According to a study published by Guardicore Labs, a malware botnet known as FritzFrog has been deployed to ten millions of IP addresses. The malware has largely targeted governmental offices, educational institutions, medical centers, banks, and telecommunication companies, installing a Monero (XMR) mining app known as XMRig.
Guardicore Labs explains that FritzFrog uses a brute-force attack on millions of addresses to gain access to servers. That’s where an attacker submitting many passwords or passphrases with the hope of eventually guessing correctly.
After it gets in it proceeds to run a separate process named “libexec” to execute XMRig.
“It has successfully breached over 500 SSH servers, including those of known high-education institutions in the U.S. and Europe, and a railway company.”
The cybersecurity firm said that FritzFrog appears to be a one-of-its-kind malware, and that it was a “complicated task” to track it as the connections were hidden within a peer-to-peer (P2P) network.

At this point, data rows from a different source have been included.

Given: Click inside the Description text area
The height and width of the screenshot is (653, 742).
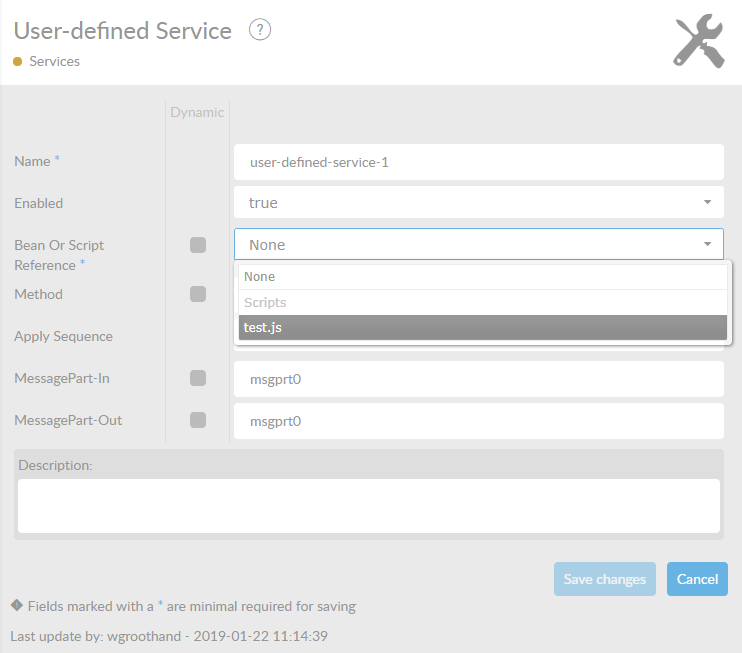Looking at the screenshot, I should pyautogui.click(x=369, y=506).
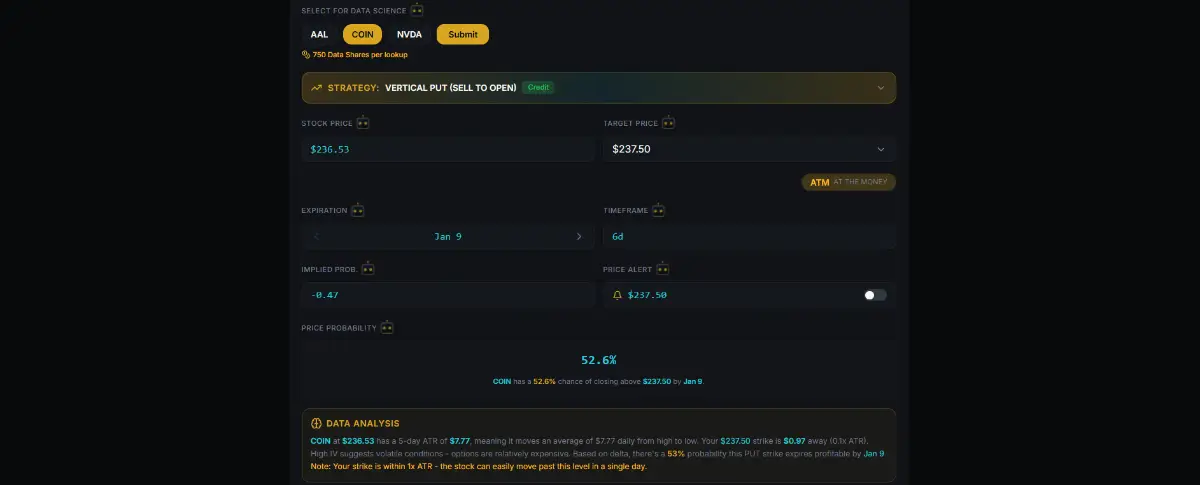The image size is (1200, 485).
Task: Click robot icon next to Stock Price
Action: click(363, 123)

Ophir Harpaz, a researcher at Guardicore Labs, commented:
“Unlike other P2P botnets, FritzFrog combines a set of properties that makes it unique: it is fileless, as it assembles and executes payloads in-memory. It is more aggressive in its brute-force attempts, yet stays efficient by distributing targets evenly within the network.”
Harpaz recommends choosing strong passwords and using public-key authentication, “which is much safer,” to avoid being attacked successfully by a cryptojacking malware like FritzFrog.
Recently, cybersecurity researchers at Cado Security detected what they believe to be the first-ever stealth crypto mining campaign to steal Amazon Web Services (AWS) credentials, named TeamTNT, which also deploys the XMR mining app.